** begin RECORDS FOR PROCESSING **

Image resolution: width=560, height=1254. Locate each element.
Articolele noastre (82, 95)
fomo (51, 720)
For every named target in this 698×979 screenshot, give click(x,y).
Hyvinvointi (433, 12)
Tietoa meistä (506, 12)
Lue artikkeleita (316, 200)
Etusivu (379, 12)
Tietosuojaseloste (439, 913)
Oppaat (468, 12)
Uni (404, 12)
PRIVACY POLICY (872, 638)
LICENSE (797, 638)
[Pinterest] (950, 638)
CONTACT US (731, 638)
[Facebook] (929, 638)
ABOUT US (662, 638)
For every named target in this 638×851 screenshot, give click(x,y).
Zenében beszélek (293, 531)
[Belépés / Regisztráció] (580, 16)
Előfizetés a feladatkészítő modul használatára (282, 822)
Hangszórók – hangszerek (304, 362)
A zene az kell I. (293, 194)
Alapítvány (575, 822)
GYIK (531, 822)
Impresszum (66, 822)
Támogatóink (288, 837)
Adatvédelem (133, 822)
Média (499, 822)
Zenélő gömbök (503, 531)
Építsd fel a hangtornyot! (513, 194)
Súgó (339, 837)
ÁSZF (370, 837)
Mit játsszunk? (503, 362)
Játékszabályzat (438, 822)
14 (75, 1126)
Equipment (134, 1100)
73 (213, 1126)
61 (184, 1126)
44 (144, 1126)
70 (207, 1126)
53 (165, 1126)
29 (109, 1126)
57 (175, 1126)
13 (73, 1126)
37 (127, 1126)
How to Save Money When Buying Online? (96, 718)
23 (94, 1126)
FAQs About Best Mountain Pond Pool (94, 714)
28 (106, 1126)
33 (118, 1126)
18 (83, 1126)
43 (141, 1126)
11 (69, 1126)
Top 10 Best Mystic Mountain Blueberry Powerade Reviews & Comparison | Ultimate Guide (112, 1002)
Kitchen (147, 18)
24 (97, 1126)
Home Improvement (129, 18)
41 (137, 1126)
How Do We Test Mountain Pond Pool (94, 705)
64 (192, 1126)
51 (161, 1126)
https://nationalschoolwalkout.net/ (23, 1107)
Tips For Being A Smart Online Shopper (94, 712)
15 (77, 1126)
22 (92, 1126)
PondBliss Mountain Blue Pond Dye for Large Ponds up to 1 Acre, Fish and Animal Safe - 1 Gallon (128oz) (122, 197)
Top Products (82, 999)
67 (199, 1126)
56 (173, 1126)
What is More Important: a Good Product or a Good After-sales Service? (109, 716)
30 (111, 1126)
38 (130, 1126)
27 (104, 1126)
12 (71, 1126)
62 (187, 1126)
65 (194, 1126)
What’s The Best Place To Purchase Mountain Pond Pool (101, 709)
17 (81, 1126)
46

** end RECORDS FOR PROCESSING **

• **WHAT NEEDS TO BE DONE**: Could you transcribe every row above line by line, with no changes?

• **THE COMPLETED TASK**:
Image resolution: width=560, height=1254. Locate each element.
Articolele noastre (82, 95)
fomo (51, 720)
For every named target in this 698×979 screenshot, give click(x,y).
Hyvinvointi (433, 12)
Tietoa meistä (506, 12)
Lue artikkeleita (316, 200)
Etusivu (379, 12)
Tietosuojaseloste (439, 913)
Oppaat (468, 12)
Uni (404, 12)
PRIVACY POLICY (872, 638)
LICENSE (797, 638)
[Pinterest] (950, 638)
CONTACT US (731, 638)
[Facebook] (929, 638)
ABOUT US (662, 638)
For every named target in this 638×851 screenshot, give click(x,y).
Zenében beszélek (293, 531)
[Belépés / Regisztráció] (580, 16)
Előfizetés a feladatkészítő modul használatára (282, 822)
Hangszórók – hangszerek (304, 362)
A zene az kell I. (293, 194)
Alapítvány (575, 822)
GYIK (531, 822)
Impresszum (66, 822)
Támogatóink (288, 837)
Adatvédelem (133, 822)
Média (499, 822)
Zenélő gömbök (503, 531)
Építsd fel a hangtornyot! (513, 194)
Súgó (339, 837)
ÁSZF (370, 837)
Mit játsszunk? (503, 362)
Játékszabályzat (438, 822)
14 (75, 1126)
Equipment (134, 1100)
73 (213, 1126)
61 (184, 1126)
44 (144, 1126)
70 (207, 1126)
53 (165, 1126)
29 (109, 1126)
57 (175, 1126)
13 (73, 1126)
37 (127, 1126)
How to Save Money When Buying Online? (96, 718)
23 (94, 1126)
FAQs About Best Mountain Pond Pool (94, 714)
28 (106, 1126)
33 (118, 1126)
18 (83, 1126)
43 (141, 1126)
11 (69, 1126)
Top 10 Best Mystic Mountain Blueberry Powerade Reviews & Comparison | Ultimate Guide (112, 1002)
Kitchen (147, 18)
24 (97, 1126)
Home Improvement (129, 18)
41 (137, 1126)
How Do We Test Mountain Pond Pool (94, 705)
64 (192, 1126)
51 (161, 1126)
https://nationalschoolwalkout.net/ (23, 1107)
Tips For Being A Smart Online Shopper (94, 712)
15 (77, 1126)
22 (92, 1126)
PondBliss Mountain Blue Pond Dye for Large Ponds up to 1 Acre, Fish and Animal Safe - 1 Gallon (128oz) (122, 197)
Top Products (82, 999)
67 (199, 1126)
56 (173, 1126)
What is More Important: a Good Product or a Good After-sales Service? (109, 716)
30 (111, 1126)
38 (130, 1126)
27 (104, 1126)
12 (71, 1126)
62 (187, 1126)
65 (194, 1126)
What’s The Best Place To Purchase Mountain Pond Pool (101, 709)
17 (81, 1126)
46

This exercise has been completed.